Starting with the line that contains "Where should I", copy every line through the end of the listing, exactly and only those. No pictures should appear in the copy.

Supplied material:
★ ★ ★ ★ ★

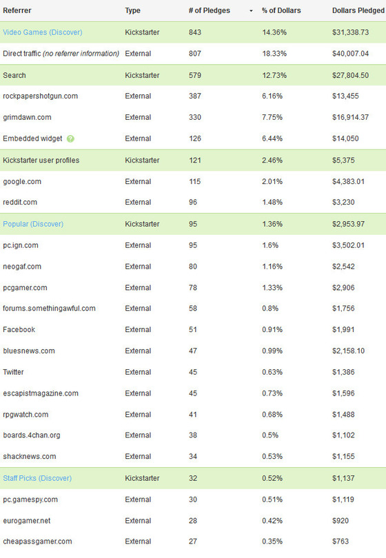Click the eurogamer.net referrer entry
This screenshot has width=386, height=558.
pyautogui.click(x=27, y=521)
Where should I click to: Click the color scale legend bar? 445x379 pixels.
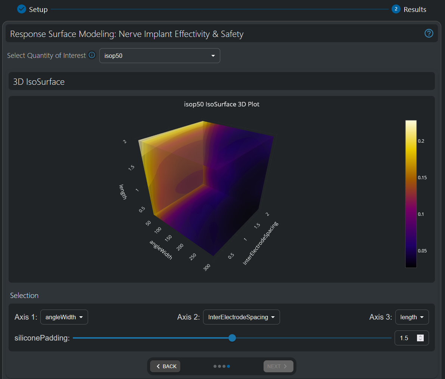click(411, 193)
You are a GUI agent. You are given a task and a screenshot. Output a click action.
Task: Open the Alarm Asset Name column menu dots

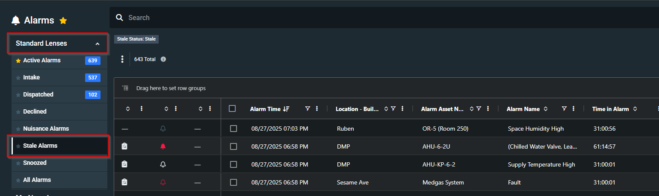coord(488,109)
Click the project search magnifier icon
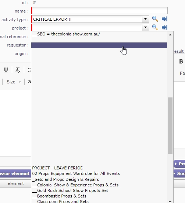 coord(155,27)
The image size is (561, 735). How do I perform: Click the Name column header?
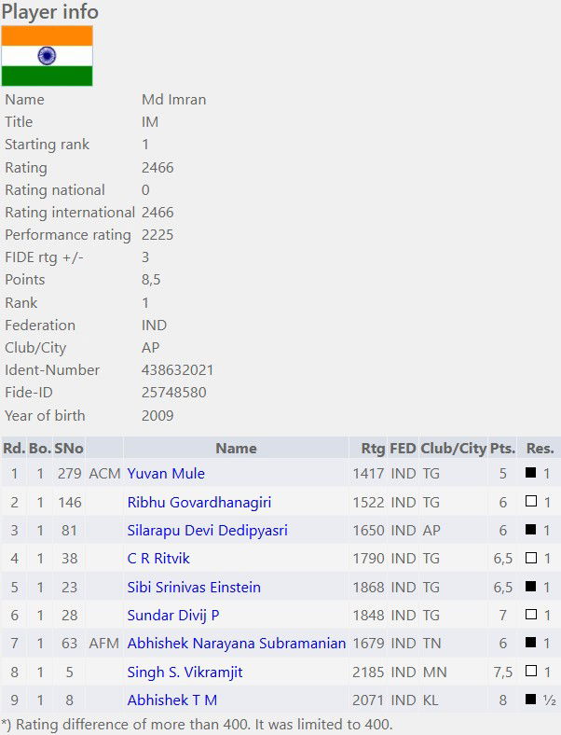pyautogui.click(x=236, y=448)

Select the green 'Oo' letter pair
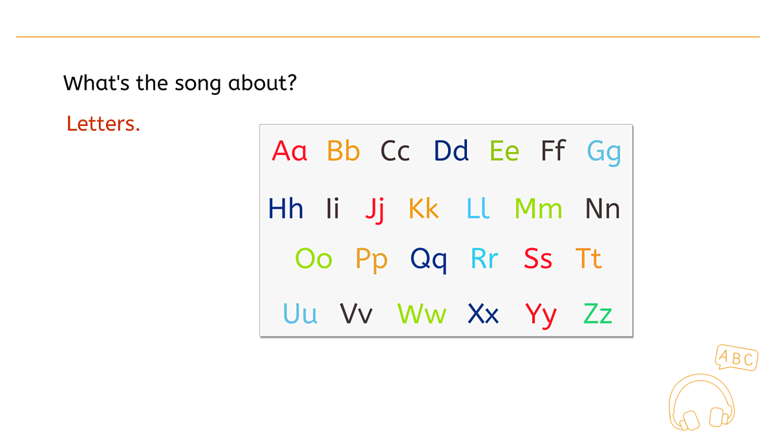[314, 259]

★ ★ ★ ★ ★

Task solution:
Where should I click to: Click the color scale legend bar? 445x379 pixels.
click(411, 193)
You are a GUI agent. You are given a task and a screenshot. Output a click action.
Task: Open the Alarm Asset Name column menu dots

coord(488,109)
Click the project search magnifier icon
 coord(155,27)
The image size is (561, 735). How do I perform: Click the Name column header?
pyautogui.click(x=236, y=448)

Select the green 'Oo' letter pair
[314, 259]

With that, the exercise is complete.